The Brooklyn bred filmmaker railed at critical remarks about him in a New York Times essay
Spike Lee is unimpressed with criticism he’s received for remarks about Brooklyn’s rapid gentrification.
And he really took issue with an essay New York Times film critic A.O. Scott wrote about Brooklyn for the Sunday edition. On Monday, the Manhattan-based filmmaker defended himself, and his views about Brooklyn, on WhoSay social network, vigorously refuting the notion that he could not criticize the borough’s gentrification because he no longer lives there himself.
“Mr. Scott, what you fail to understand is that I can live on The Moon and what I said is still TRUE,” Lee argued in his open letter to the New York Times about Scott’s “Whose Brooklyn Is It Anyway” essay. “No matter where I choose to live that has nothing to do with it. I will always carry Brooklyn in my Blood, Heart and Soul.”

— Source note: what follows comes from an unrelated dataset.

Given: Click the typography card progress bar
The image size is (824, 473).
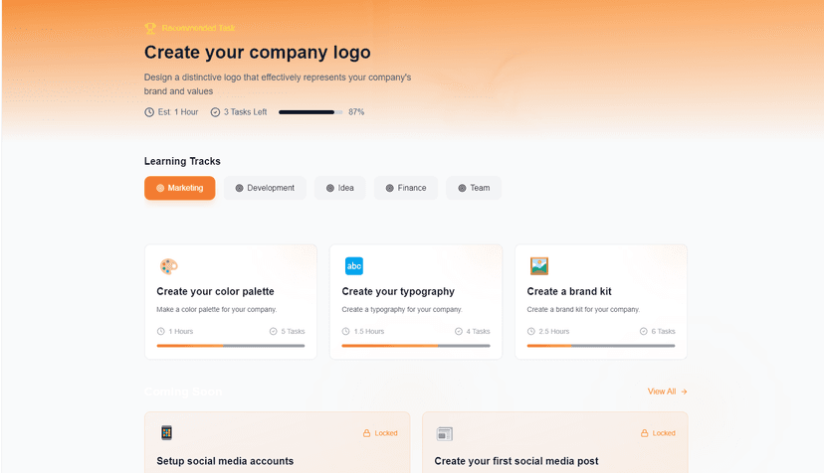Looking at the screenshot, I should point(416,346).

Lee caused a stir last month when he railed against the changing complexion of his beloved borough, and the cultural politics — and real estate prices — that have forced many longtime residents to relocate. He called it, “motherfuckin’ Christopher Columbus Syndrome,” and told new white residents: “You can’t discover this! We been here.”
Those remark earned Lee some major criticism, in part because he no longer lives in Brooklyn, and because he’s profited from real estate deals in the increasingly expensive borough.

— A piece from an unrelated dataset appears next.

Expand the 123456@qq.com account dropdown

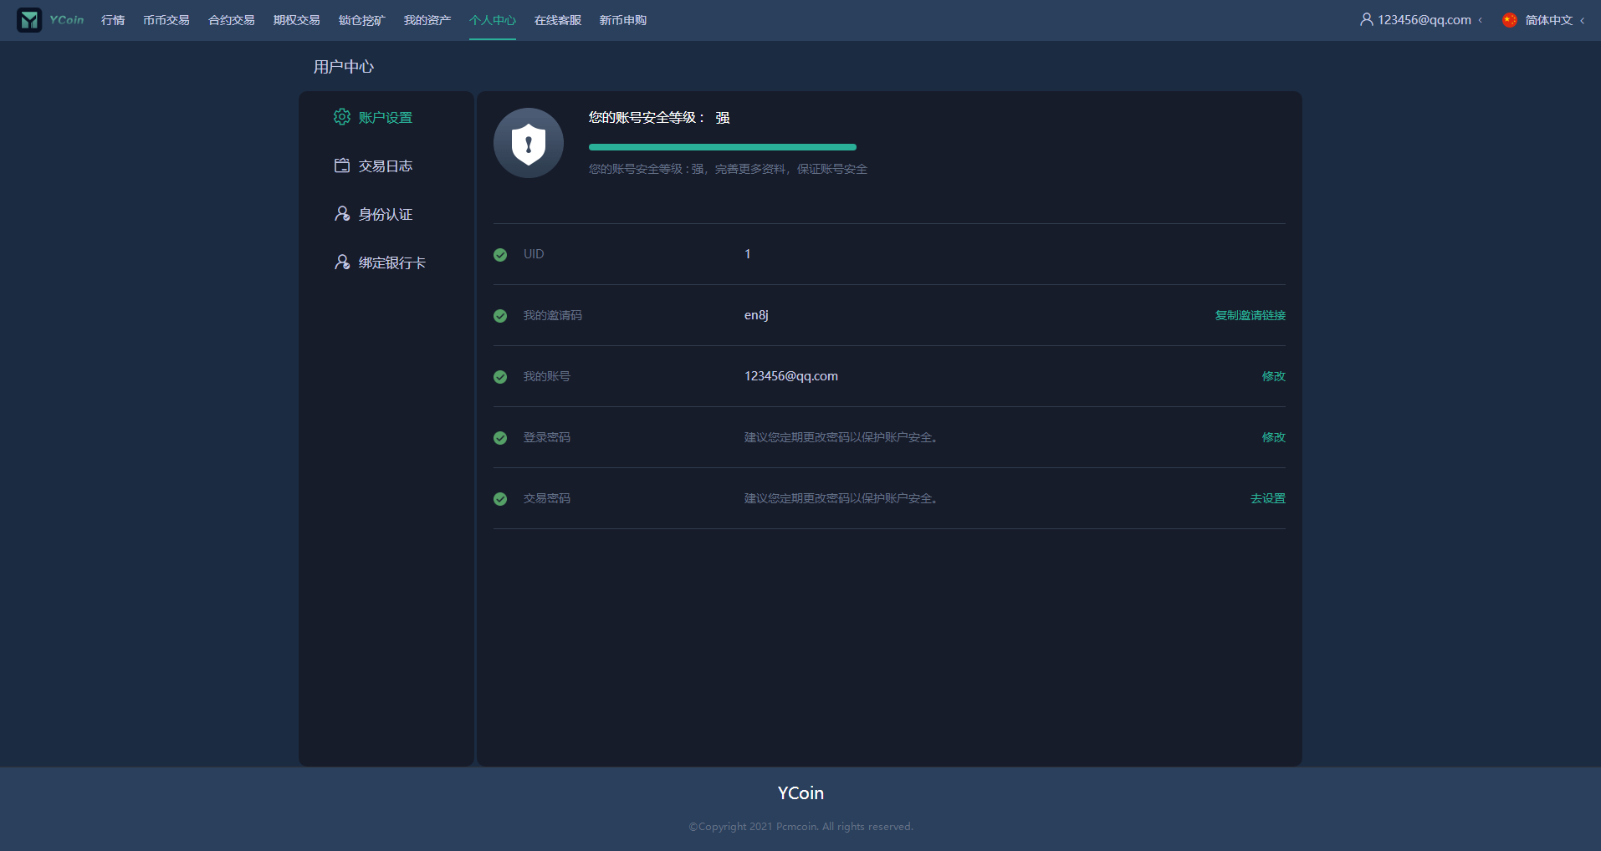coord(1423,20)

Scott wrote about Lee’s charges through the lens of film and fiction’s depiction of Brooklyn through the years. The essay included a remark about Lee living in a “glass brownstone” that alluded to the charges of hypocrisy. Lee did not appreciate that; he invoked Jay-Z as another former Brooklyn resident with strong ties to the borough.
“Did anyone call Jay-Z a Hypocrite when he helped with bringing The Nets from New Jersey to The Barclays Center in Brooklyn at the Corner of Flatbush and Atlantic Avenue?” he asked. “Hey Buddy, Jay-Z had been long, long gone from The Marcy Projects and Brooklyn a long, long, long time ago and more Power to my BK ALL DAY Brother. Should Jay-Z no longer mention Brooklyn in his Songs because he no longer resides there? You already know the answer to that one, Sir.”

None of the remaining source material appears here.